I mean, in theory, I could write my adventures in Elder Scrolls Online or WoW as a LitRPG. I dunno if folk would read that though (and yes, there are legal issues. I mean, Bethesda could hire someone to write an ESO LitRPG).
Yeah, I've been wondering when the first official WoW LitRPG will come out. They would clean up. I think Awaken Online handles the real world / game world aspects.
I refuse to read Awaken Online, so I can't say. I know there are other books with real world/game world aspects, but even those (that I have read) have VR. I mean, even RPO is VR. I meant using todays tech. Playing a PS4 and writing about it.
Oh? Why? I mean you could go back to Guardians of the Flame - that was pen and paper not VR... but I get what you're saying. Not sure off-hand. Anyone?
My own issues. I can't read present tense stories, never been able to get into any of them, no matter how good they seem or how much everyone raves about them. Just can't read it.

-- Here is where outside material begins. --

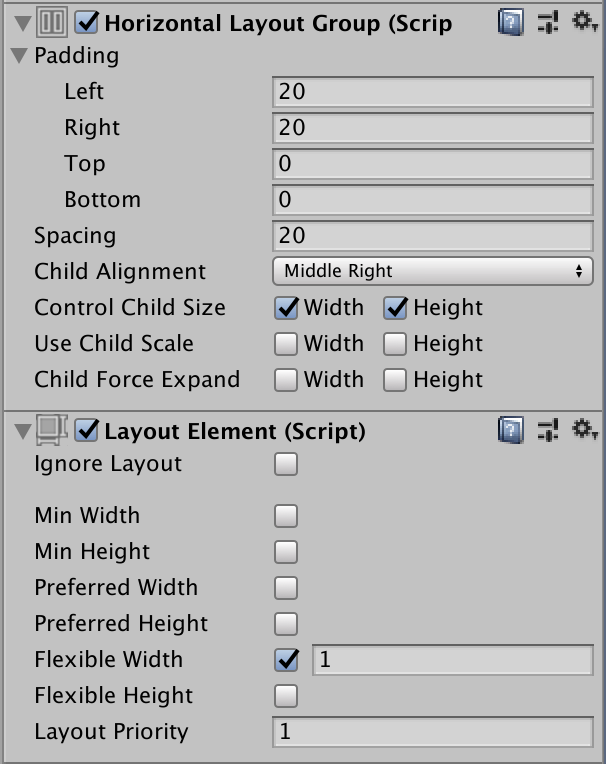Click the Horizontal Layout Group script icon

click(x=51, y=21)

I'm of the opinion (in multiple places around here) that pretty much anything can be LitRPG. I describe The King's Avatar, which uses a modern gaming set up of keyboard + mouse + computer, as having a "Suspended Game Narration Perspective" where technically all the events that occur are first hand, but the game players knowledge of what is going on informs the "out of view" information providing us with the out of body experience more similar to 3rd person games and a movie. I also think Augmented Reality games can be LitRPG, and someone tripping balls and having visions (or being a schizophrenic) could be LitRPG. An Indian on peyote following the words of the Coyote to prevent the end of the world could be hilarious, or it could be The Fisher King depressing in places.
Have a dude be out for a "Google Driverless Car" test run in a MMO posing as the buddy of an awkward AI, and have the game company integrate the AI into the enemy monsters as the player helps develop it. Making the observer's life harder and more frustrating as they ultimately becomes the "key" to the AI thriving, like a sounding board that doesn't work with anyone else along for the ride. (Revealed when the AI observer dies and the AI becomes a total spastic to the point where the group thinks it is having a stroke and panic sending the companion player messages to call emergency services) Offered more money than he/she can turn down, and meant to test out the parts of the game where the sometimes totally imbalanced AI has taken over, your characters go on an adventure together that morphs from a WoW clone on easy mode as a dying game, to Dark Souls + Unfair Mario with an increasingly self aware computer program.